Discussion in 'C Programming' started by M, Mar 9, 2006.

  1. M

    M Guest

    Hi,

    I need to parse text files to extract data records. The files will
    consist of a header,
    zero or more data records, and a trailer. I can discard the header and
    trailer but I must split the data records up and return them to an
    application.

    The complexity here is that I won't know the exact format of the files
    until run time. The files may or may not contain headers and trailers
    and the format is not known yet. The records may have clearly defined
    start and end markers but they may not. There may be a fixed separator
    between the records or there may not. (Separators will be used if
    there are no record start and end markers).
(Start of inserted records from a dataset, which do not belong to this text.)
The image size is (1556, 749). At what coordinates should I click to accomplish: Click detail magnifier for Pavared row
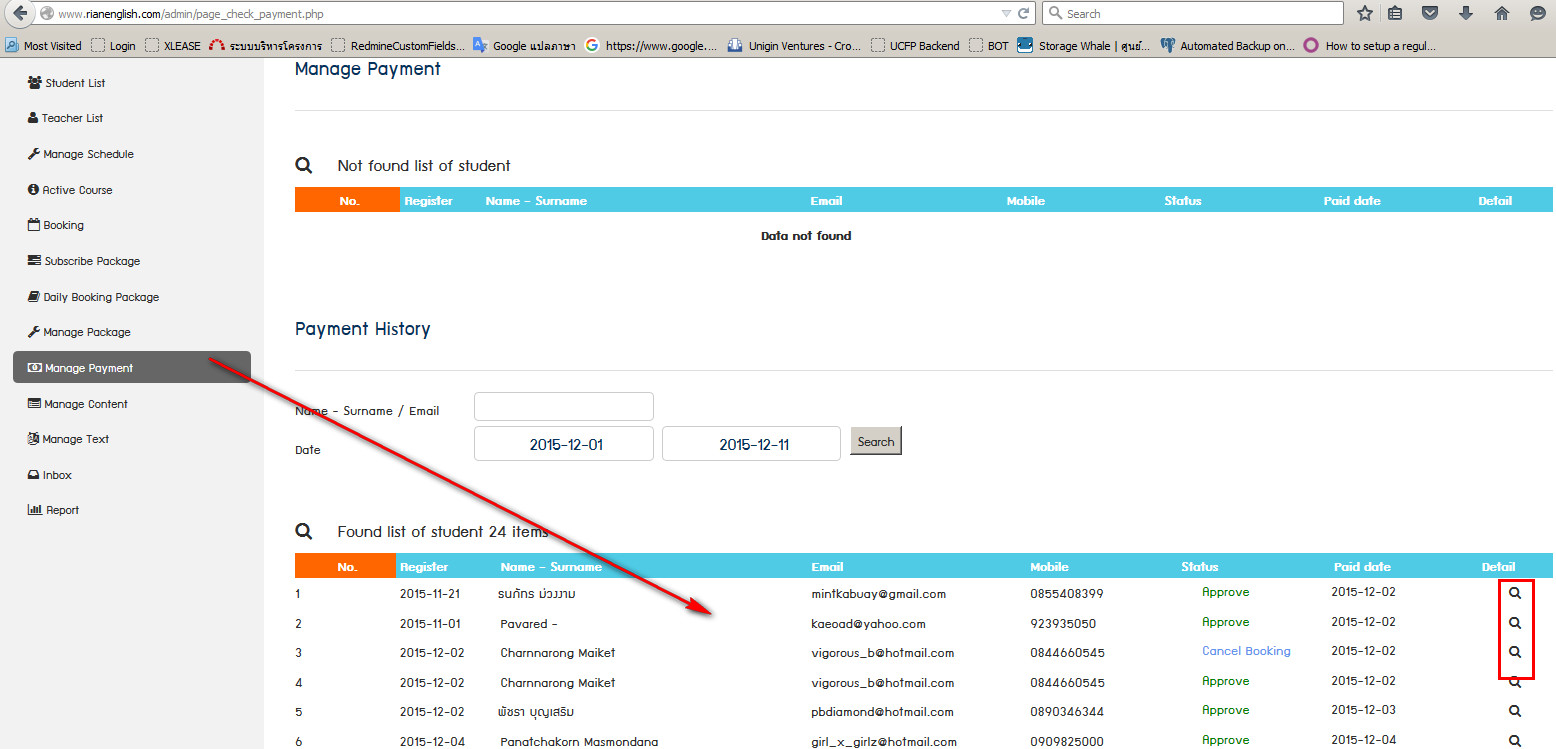tap(1515, 623)
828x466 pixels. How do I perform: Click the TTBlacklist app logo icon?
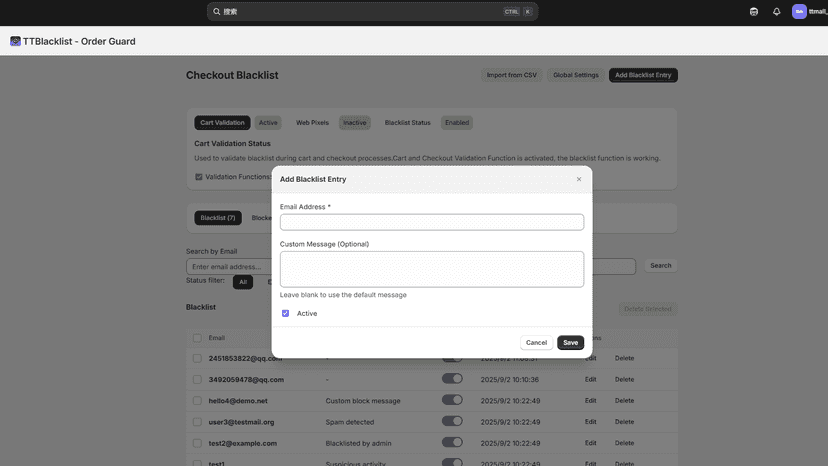[15, 41]
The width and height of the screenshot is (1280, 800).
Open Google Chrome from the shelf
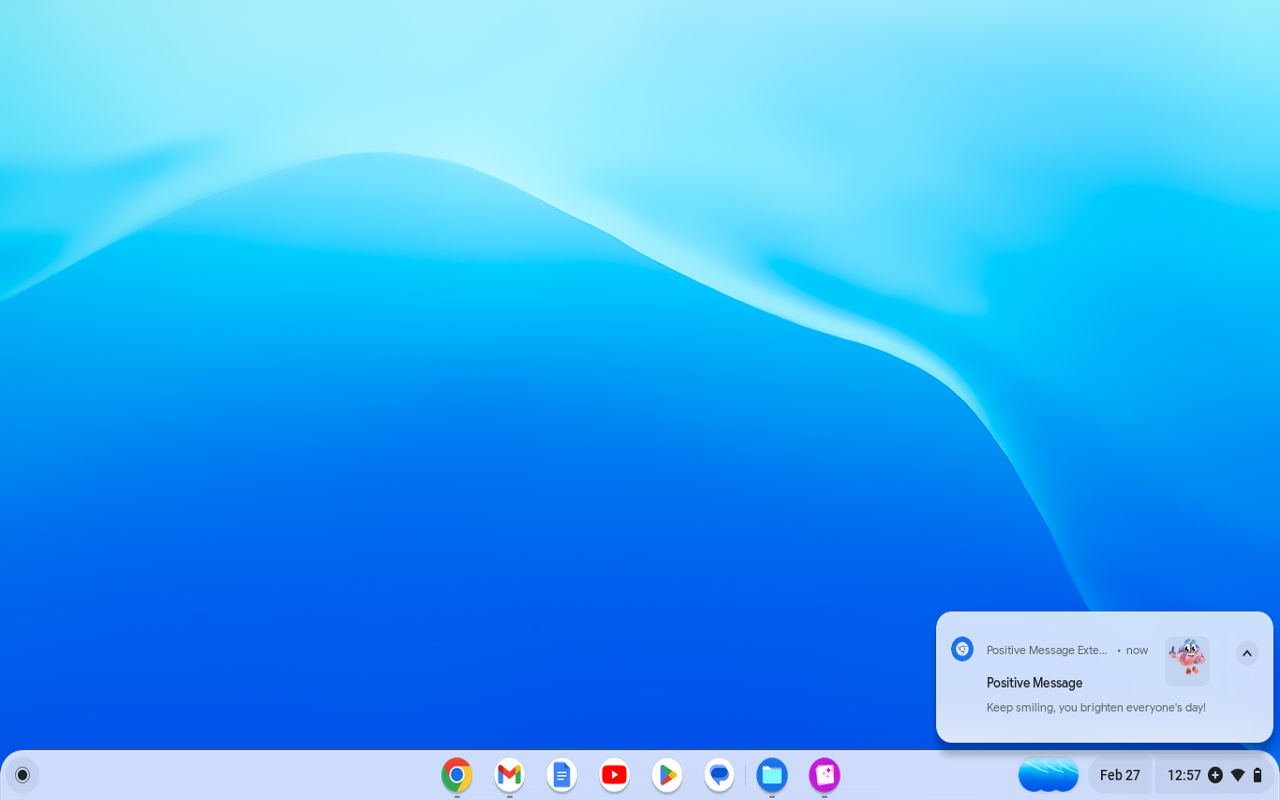click(x=456, y=774)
    The current idea is to use UNIX regular expressions to define the
    format of the parts of the file and match them up at run time. However
    it is not clear whether it would be possible to develop single
    expressions for the whole file or whether I would have to use separate
    regular expressions for each part of the file (header, trailer,
    separator, begin/end record etc.). If a single expression is used I
    would imagine the expression would match all the data records rather
    than being able to recognise individual records.

    This code is to extend an application already written in C running on
    UNIX (&OpenVMS) platforms.

    I would be grateful for some thoughts on how this could be achieved.
     
    M, Mar 9, 2006
    #1
    1. Advertising

  2. M wrote:
    > Hi,
    >
    > I need to parse text files to extract data records. The files will
    > consist of a header,
    > zero or more data records, and a trailer. I can discard the header and
    > trailer but I must split the data records up and return them to an
    > application.


    I believe this question is better suited for comp.programming or
    similar...

    > The complexity here is that I won't know the exact format of the files
    > until run time. The files may or may not contain headers and trailers
    > and the format is not known yet. The records may have clearly defined
    > start and end markers but they may not. There may be a fixed separator
    > between the records or there may not. (Separators will be used if
    > there are no record start and end markers).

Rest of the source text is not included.